Instead of having gitweb find repositories by scanning filesystem starting
from $projectroot (or $projects_list, if it points to directory), you can
provide list of projects by setting $projects_list to a text file with list
of projects (and some additional info). This file uses the following
format:

One record (for project / repository) per line, whitespace separated fields;
does not support (at least for now) lines continuation (newline escaping).
Leading and trailing whitespace are ignored, any run of whitespace can be
used as field separator (rules for Perl's "split(' ', $line)"). Keyed by
the first field, which is project name, i.e. path to repository GIT_DIR
relative to $projectroot. Fields use modified URI encoding, defined in
RFC 3986, section 2.1 (Percent-Encoding), or rather "Query string encoding"
(see http://en.wikipedia.org/wiki/Query_string#URL_encoding), the difference
being that SP (' ') can be encoded as '+' (and therefore '+' has to be also
percent-encoded). Reserved characters are: '%' (used for encoding), '+'
(can be used to encode SPACE), all whitespace characters as defined in Perl,
including SP, TAB and LF, (used to separate fields in a record).

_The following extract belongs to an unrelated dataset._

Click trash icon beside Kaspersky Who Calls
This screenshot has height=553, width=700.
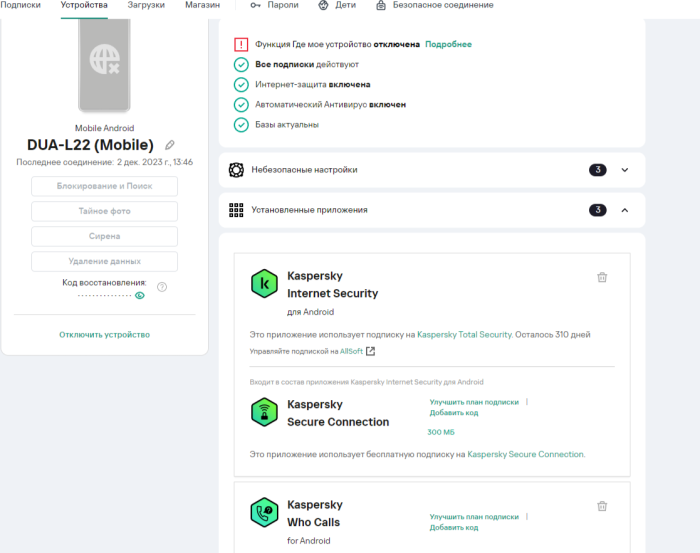[601, 507]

Currently list of fields is
* <repository path> - path to repository GIT_DIR, relative to $projectroot
* <repository owner> - displayed as repository owner, preferably full name,
or email, or both

You can additionally use $projects_list file to limit which repositories
are visible, and together with $strict_export to limit access to
repositories (see "Gitweb repositories" section in gitweb/INSTALL).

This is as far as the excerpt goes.